Hack Session: Effective Feature Engineering – A Structured Approach to Building Better ML Models

Feature engineering, Data wrangling and Visualization are all aspects of Data Preparation – one of the most important phases in any standard data mining or machine learning workflow. Dipanjan Sarkar, data scientist at Intel and your hacker for this session, believes feature engineering is both an art as well as a science.

“Coming up with features is difficult, time-consuming, requires expert knowledge. ‘Applied machine learning’ is basically feature engineering” – Prof. Andrew Ng

Even with the advent of automated machine learning tools (auto-ml) and automated feature engineering libraries, more than often, creative and innovative hand-crafted features can often be the deciding factor in winning competitions or getting a real-world project from being a proof of concept to being deployed in production.

In this one-hour hack session, Dipanjan will be taking a structured and comprehensive hands-on approach (with Python), where we will explore two interesting case studies based on real-world problems!

In Case Study 1, we will look at predicting taxi fare prices around New York City. This will be a regression problem at scale where we will be dealing with millions of data points! We will start with building a simple baseline model and then incrementally build on our baseline model with a wide variety of feature engineering techniques which include the following.

Outlier Analysis and Removal
Temporal Features based on Date & Time
Geographic Distance Features
Visualizing Frequent Trip Patterns
Hand-crafting trip trends into features
Features based on trip locations and duration
Categorical features based on trending locations

In Case Study 2, we will explore another interesting dataset pertaining to e-commerce product reviews and ratings. Here we tackle a classification problem of trying to predict recommended product ratings based on the customer review descriptions – a classic NLP problem! Here we will explore the following techniques in detail.

Classic NLP count based features from text
Features based on POS Tags
Features derived from Sentiment Analysis
Text Pre-processing & Wrangling
Classic Bag of Words based Features
Bi-grams and Tri-grams with intelligence feature selection

At every stage we will build relevant models and test the performance and effectiveness of each featureset which we generate incrementally and finally conclude with the best model and set of relevant features.
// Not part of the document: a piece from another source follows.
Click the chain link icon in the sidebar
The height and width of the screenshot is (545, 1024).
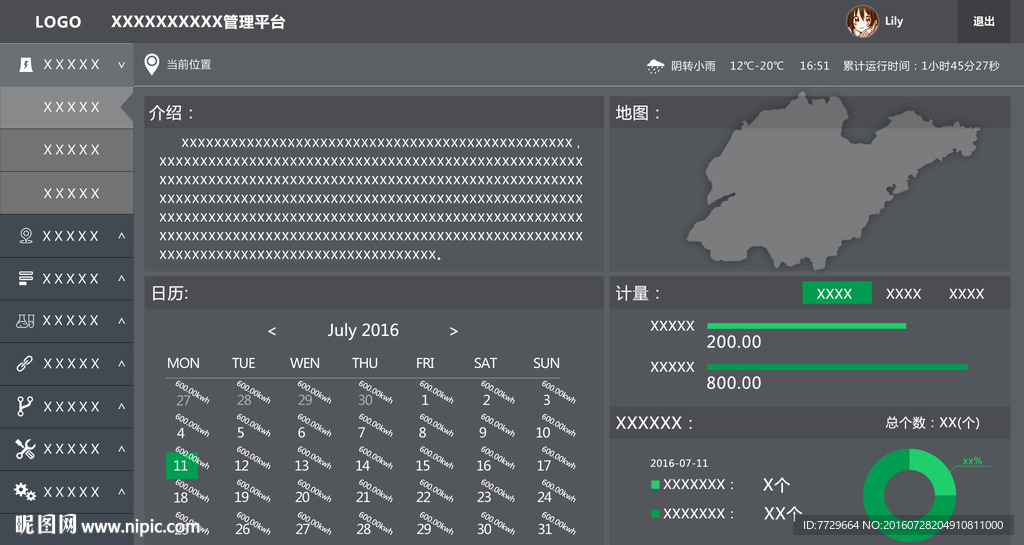click(26, 364)
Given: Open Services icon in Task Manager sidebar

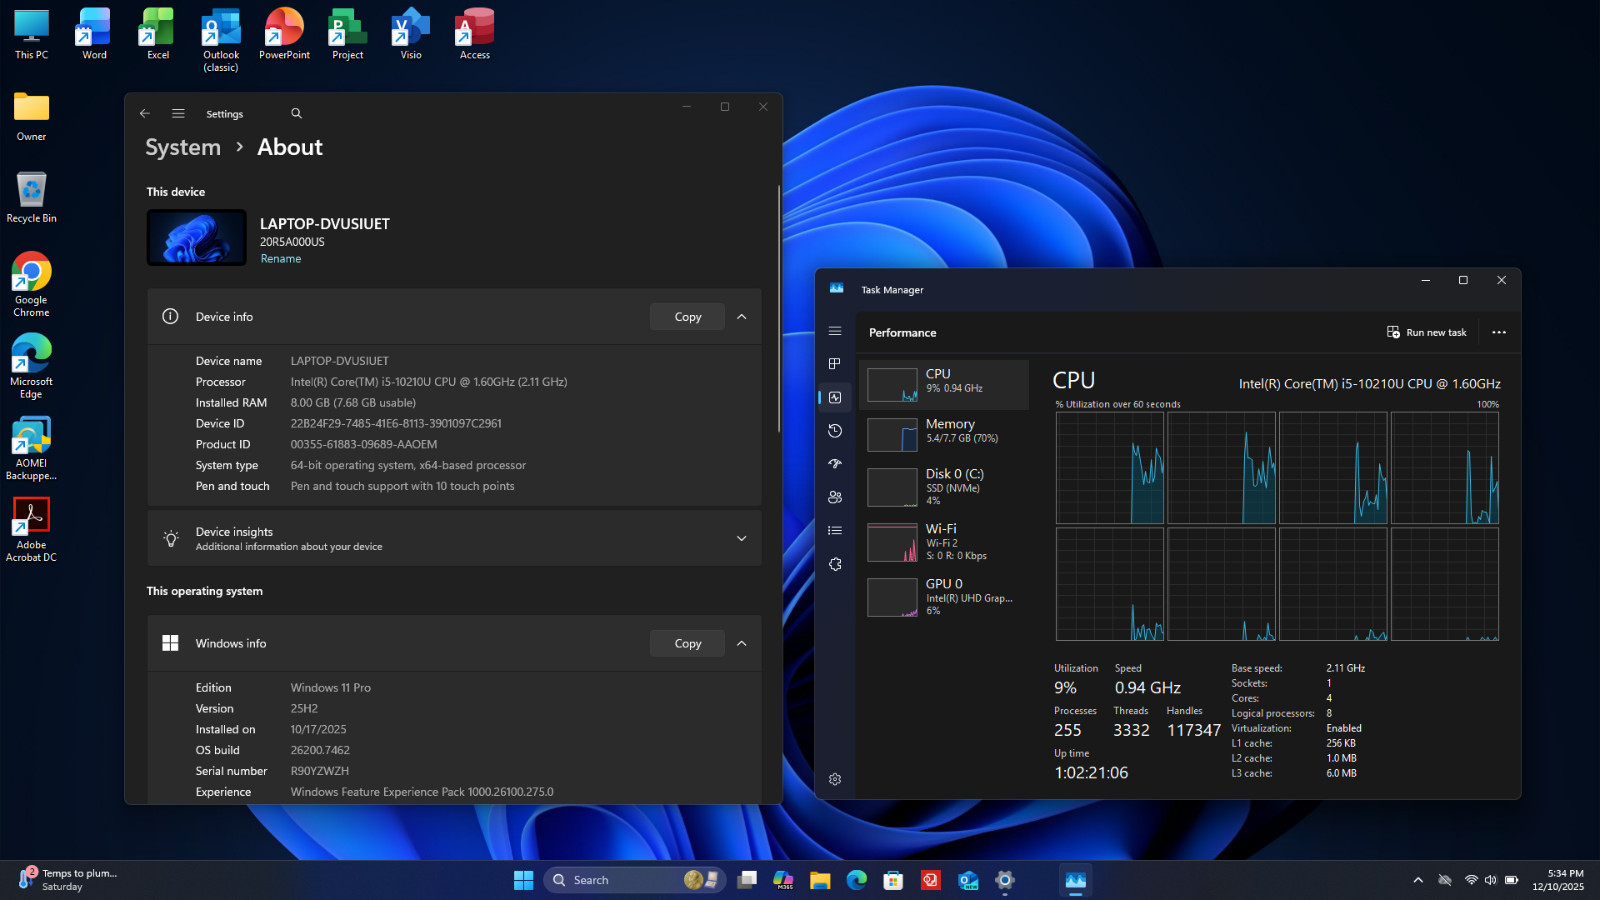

Key Takeaways from this Hack Session:

Understand the need and importance of feature engineering, data wrangling and visualization
Look at real-world problems where hand-crafted features and human domain expertise might be more useful than randomly building a bunch of features or models using automated techniques or meta-heuristics
Hands-on demonstration of feature engineering and machine learning modeling on big datasets having millions of data points
Comprehensive coverage of popular feature engineering techniques for structured data including numeric, categorical, temporal and geospatial features
Comprehensive coverage of popular feature engineering techniques for unstructured text data including BOW, TF-IDF and maybe newer deep learning models (word2vec, FastText) assuming we get enough time
Notebooks will be shared on GitHub for you to take home and use them in your own problems in the future!